Hotel Eslava
Artículo de opinión de Chapu Apaolaza

Actualizado el 19/02/2020 a las 09:31
Una vez fui al Hotel Eslava a recogerle unas cosillas a Tom Turley, que estaba en el hospital después de que la manada lo dejara como a un cristo en la Estafeta. Vivía en el hotel sanfermineramente desde los años 80 y esa era su casa: la ropa blanca, la maleta, un cargador, una linterna y un jersey. Ahora el Eslava está en venta y espero que alguien lo compre; cerrarlo sería como cerrar Francia, o algo. Hay gente que visita veinte países distintos al año y que se pierde si los del hotel les dan la 54 en lugar de la 26. Cambiar a un foráneo de hogar sanferminero es una obra de ingeniería sentimental desmesurada. ¡Como intentar trasplantar una secuoia! San Fermín es un compendio de tipos que tienen relaciones estrafalarias con diferentes lugares de la tierra salvo del seis al 14, cuando echan en Pamplona una raíz de un kilómetro de profundidad. El casta foráneo es un tipo en general nómada que deambula sin excesiva preocupación por las cosas porque sabe que cuenta con lo fundamental: un sitio para dormir en Pamplona, en la habitación del hotel, en la casa de la tía o del amigo, lugares con una geografía particular que componen el olor del portal cuando sale camino al chupinazo, el espejo en el que se mira sobre el vacío de las seis de la mañana, el ruido de esa lavadora, el cajón donde se guardan las entradas, la cama para morir en cada siesta o el inodoro que abraza en el vómito por el exceso, de la fiesta y del miedo.

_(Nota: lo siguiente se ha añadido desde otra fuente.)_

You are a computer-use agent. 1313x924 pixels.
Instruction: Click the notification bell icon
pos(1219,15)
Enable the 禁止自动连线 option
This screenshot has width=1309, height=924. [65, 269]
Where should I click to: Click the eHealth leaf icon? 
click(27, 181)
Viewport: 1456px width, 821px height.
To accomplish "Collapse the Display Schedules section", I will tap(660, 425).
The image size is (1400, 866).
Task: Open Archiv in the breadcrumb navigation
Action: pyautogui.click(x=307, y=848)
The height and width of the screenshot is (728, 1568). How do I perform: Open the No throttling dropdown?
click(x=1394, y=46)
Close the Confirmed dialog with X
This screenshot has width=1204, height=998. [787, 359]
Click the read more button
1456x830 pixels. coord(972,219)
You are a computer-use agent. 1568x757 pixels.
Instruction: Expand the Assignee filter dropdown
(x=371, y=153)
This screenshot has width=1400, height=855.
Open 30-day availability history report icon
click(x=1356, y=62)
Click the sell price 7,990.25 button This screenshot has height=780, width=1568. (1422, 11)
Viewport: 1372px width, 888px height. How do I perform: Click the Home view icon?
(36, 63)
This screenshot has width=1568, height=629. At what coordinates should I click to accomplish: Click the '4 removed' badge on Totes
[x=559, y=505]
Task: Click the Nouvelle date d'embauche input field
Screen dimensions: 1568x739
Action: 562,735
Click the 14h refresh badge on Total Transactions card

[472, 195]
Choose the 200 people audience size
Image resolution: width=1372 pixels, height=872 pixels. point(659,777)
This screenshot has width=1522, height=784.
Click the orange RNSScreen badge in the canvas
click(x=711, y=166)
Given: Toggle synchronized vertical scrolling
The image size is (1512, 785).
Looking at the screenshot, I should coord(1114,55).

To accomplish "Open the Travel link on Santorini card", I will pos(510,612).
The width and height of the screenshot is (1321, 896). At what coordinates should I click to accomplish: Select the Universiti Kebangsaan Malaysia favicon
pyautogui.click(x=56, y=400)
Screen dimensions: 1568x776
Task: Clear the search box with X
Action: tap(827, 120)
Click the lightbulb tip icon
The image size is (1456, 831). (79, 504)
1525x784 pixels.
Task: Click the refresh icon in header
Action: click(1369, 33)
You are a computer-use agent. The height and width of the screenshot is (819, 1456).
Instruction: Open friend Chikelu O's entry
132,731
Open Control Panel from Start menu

En Pamplona viven un millón de personas, pero no se cuentan porque pasan el año circunstancialmente en Australia, en Valladolid, aunque habitan en la nostalgia de julio y en el derecho a una cama en San Fermín. Así puede darse el caso de que cierren el Eslava y tipos con tres mansiones -en Londres, en París y en Nueva York- se sientan como un vagabundo.
En Panamá hay un paraíso fiscal donde se tiene residencia fiscal y en Pamplona, un paraíso emocional donde el sanferminero tiene su residencia emocional. Su patria es San Fermín -la baña el océano de la rutina y colinda con el invierno-; su bandera, un pañuelo y, el pasaporte, el abono de los toros.